> OBJECTIVE
Extract from the records below every line that contains the word "Select".

> WORKING DATA
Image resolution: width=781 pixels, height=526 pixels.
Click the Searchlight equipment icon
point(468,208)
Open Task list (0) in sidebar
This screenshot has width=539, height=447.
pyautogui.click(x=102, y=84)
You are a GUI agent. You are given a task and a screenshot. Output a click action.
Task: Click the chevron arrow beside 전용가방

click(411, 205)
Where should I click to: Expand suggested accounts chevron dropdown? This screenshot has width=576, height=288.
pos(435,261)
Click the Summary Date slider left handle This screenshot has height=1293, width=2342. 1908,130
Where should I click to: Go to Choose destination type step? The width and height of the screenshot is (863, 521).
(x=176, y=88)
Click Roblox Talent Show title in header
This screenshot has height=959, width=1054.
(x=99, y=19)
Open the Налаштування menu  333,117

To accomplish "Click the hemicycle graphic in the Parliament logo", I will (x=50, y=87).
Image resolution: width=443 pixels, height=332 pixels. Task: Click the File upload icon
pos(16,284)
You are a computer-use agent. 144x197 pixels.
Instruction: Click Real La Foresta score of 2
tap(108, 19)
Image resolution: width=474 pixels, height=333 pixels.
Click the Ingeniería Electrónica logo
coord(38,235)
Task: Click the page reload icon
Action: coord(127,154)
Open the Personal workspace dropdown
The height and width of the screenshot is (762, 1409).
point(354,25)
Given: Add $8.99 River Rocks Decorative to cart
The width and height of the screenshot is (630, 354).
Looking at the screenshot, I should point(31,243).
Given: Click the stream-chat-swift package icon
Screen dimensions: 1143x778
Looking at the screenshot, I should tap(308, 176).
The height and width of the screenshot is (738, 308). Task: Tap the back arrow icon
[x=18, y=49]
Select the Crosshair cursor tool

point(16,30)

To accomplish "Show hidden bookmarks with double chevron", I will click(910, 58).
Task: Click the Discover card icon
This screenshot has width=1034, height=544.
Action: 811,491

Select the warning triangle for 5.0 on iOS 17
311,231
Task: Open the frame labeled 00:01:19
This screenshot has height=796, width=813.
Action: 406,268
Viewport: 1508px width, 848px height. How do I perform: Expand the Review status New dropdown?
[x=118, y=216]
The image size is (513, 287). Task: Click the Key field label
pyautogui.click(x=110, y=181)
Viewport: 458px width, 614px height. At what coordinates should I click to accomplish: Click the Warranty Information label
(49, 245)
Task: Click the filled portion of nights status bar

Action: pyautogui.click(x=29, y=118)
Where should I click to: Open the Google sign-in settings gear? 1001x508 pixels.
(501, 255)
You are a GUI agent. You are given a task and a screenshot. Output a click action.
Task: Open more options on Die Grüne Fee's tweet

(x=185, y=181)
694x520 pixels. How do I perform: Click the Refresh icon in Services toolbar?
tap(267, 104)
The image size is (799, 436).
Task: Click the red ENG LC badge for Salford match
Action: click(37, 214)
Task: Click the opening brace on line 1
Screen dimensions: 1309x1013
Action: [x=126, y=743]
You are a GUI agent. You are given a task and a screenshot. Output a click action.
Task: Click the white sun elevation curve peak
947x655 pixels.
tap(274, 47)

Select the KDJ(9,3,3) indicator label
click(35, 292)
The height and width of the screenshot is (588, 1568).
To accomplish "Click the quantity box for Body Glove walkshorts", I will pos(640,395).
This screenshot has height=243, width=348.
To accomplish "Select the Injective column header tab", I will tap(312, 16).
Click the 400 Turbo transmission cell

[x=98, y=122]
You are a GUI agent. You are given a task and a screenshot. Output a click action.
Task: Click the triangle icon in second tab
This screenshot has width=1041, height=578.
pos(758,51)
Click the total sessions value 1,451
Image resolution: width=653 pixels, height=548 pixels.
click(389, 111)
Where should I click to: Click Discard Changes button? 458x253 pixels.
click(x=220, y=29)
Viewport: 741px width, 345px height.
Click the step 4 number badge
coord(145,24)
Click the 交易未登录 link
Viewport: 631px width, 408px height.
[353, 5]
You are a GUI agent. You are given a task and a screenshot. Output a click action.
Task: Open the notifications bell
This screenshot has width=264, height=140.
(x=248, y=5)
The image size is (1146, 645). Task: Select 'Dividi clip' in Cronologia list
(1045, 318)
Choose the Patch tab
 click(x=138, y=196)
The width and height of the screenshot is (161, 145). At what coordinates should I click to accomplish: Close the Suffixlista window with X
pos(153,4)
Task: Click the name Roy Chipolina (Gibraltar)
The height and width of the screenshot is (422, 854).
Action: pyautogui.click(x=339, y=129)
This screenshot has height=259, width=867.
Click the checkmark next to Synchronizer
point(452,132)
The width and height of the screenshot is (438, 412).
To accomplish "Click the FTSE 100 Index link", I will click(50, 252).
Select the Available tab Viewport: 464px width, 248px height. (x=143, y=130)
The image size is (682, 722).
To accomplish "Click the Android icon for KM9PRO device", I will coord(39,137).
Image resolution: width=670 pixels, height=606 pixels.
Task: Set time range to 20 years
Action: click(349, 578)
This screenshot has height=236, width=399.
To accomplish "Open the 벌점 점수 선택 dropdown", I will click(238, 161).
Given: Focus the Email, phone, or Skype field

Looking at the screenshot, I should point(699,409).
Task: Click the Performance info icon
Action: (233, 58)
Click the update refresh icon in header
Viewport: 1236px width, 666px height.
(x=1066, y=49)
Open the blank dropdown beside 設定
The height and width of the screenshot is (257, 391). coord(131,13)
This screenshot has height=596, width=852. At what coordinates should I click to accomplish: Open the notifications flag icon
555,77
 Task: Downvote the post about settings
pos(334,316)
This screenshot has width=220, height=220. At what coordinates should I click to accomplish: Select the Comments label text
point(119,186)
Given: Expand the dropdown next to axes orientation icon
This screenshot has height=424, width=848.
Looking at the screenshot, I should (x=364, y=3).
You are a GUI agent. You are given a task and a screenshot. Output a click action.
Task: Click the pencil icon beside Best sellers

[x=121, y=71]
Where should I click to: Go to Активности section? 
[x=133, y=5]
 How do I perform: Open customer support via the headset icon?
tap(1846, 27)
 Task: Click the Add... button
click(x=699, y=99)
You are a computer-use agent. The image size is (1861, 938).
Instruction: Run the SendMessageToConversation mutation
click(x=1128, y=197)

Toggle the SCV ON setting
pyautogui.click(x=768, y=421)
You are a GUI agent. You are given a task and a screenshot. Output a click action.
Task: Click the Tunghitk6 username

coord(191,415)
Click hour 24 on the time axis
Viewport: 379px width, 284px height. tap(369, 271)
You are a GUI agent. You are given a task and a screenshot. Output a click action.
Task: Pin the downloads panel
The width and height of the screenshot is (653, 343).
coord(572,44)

> FINISHED TASK
Select the Crosshair cursor tool
Select the warning triangle for 5.0 on iOS 17
Select the KDJ(9,3,3) indicator label
To accomplish "Select the Injective column header tab", I will tap(312, 16).
The image size is (1146, 645). Task: Select 'Dividi clip' in Cronologia list
Select the Available tab Viewport: 464px width, 248px height. (x=143, y=130)
This screenshot has width=220, height=220. At what coordinates should I click to accomplish: Select the Comments label text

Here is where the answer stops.